In Iraq, a ceasefire may be emerging in Najaf between Shiite cleric Muqtada al-Sadr and the U.S. According to one of Sadr’s aides, Sadr is now offering to withdraw and disarm his militia from Najaf under the condition that the U.S. pull its troops from the holy city and for criminal charges against him to be dropped. A senior official in the Shiite Dawa party confirmed that a preliminary agreement has been reached. The deal comes less than a day after U.S. forces arrested one of Sadr’s top lietenants, Riyadh al-Nouri, in a pre-dawn raid on Wednesday. Members of the U.S.-appointed Iraqi Governing Council traveled to Najaf today to help finalize the truce. Three Shiite members of the Council announced they would stage a sit-in at a mosque in nearby Kufa until the U.S. troops leave the city. We go now to Najaf for a report from independent filmmaker James Longley
UN officials are accusing the Bush administration of trying to undermine the work of UN envoy Lakhdar Brahimi in Iraq by leaking the name of a possible new Iraqi prime minister. US officials had said on Tuesday that a former nuclear scientist named Hussain Shahristani who was jailed under Saddam Hussein, was the leading contender of the post. But UN officials denied the reports. The scientist himself announced on Wednesday that he is not interested in the position. In other Iraq news, some members of the Iraqi Governing Council have rejected President Bush’s call to level the notorious Abu Ghraib because they described the destruction as a waste of resources. Meanwhile the New York Times reports the military has gleaned little intelligence from prisoners held at Abu Ghraib.
And the Financial Times reports the U.S. looking for help from private companies because it is running out of bullets. The military owns a single ammunition factory in Lake City Missouri but the war on Iraq is quickly draining the supply. The military estimates it needs between 300 and 500 million more bullets a year. One defense analyst said "We’re using so much ammunition in Iraq there isn’t enough capacity around."
In a major speech Wednesday, former vice president Al Gore called for the resignations of Defense Secretary Donald Rumsfeld, national security adviser Condoleezza Rice and CIA Director George Tenet. He said "We simply cannot afford to further increase the risk to our country with more blunders by this team." He also said three of Rumsfeld’s deputies should also resign: Deputy Defense Secretary Paul Wolfowitz; undersecretary of defense for policy Douglas Feith; and undersecretary of defense for intelligence.
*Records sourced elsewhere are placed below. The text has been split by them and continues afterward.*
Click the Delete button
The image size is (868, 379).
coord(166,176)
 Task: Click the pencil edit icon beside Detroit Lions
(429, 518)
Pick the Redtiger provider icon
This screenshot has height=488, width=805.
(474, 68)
Stephen Cambone.
Attorney General John Ashcroft announced the formation of the 2004 threat task force to deal with the possibility of another major attack by al Qaeda on U.S. soil He said "Credible intelligence from multiple sources indicates that al Qaeda plans to mount an attack on the US in the next few months. This disturbing intelligence indicates al Qaeda’s specific intention to hit the US hard." The government did not elevate the terror threat level. The government released the names and photos of seven suspects, six of whom have been on wanted lists before. The one new person is an American named Yahiye Adam Gadaha who grew up on a goat ranch in California and converted to Islam after a period when he was obsessed with heavy metal music. The government claims the man attended an al Qaeda training camp.
And a new report by the International Institute for Strategic Studies concludes that the occupation of Iraq has helped al Qaeda recruit new members. The think tank estimated there are potentially 18,000 members of al Qaeda around the world.
Israeli police have arrested the British reporter who exposed Israel’s nuclear weapons program 20 years ago when he secured an exclusive interview with nuclear whistle blower Mordechai Vanunu. In the article in the Sunday Times of London, Vanunu exposed details confirming that Israel had a secret nuclear weapons program. This led Israel to the arrest and imprisonment of Vanunu for 18 years. He was released a month ago. Now Israel has arrested the journalist behind the piece, Peter Hounam, who traveled to Israel more than a month ago ahead of Vanunu’s release and was working on a documentary for the BBC about the nuclear whistleblower. The government has placed a gag order on all information about his arrest. According to the London Independent, Hounam’s arrest only became known to the public because Hounam was briefly able to break away from the arresting officers to tell someone in his hotel what happened. He grabbed the hair of a female guest in the hotel lobby to get her attention and said "tell people, tell The Sunday Times that I am being arrested". Hounam’s lawyer said "The man was arrested without reason, out of a ceaseless security obsession with Vanunu." The arrest may have come because the Sunday Times is planning to run this weekend the first major extensive interview with Vanunu since his release.
In Haiti and the Dominican Republic massive floods and landslides has led to the death of nearly 2,000 people over the past few days. The death toll skyrocketed Wednesday, when more than 1,000 bodies were found in a single town called Mapou in southeastern Haiti.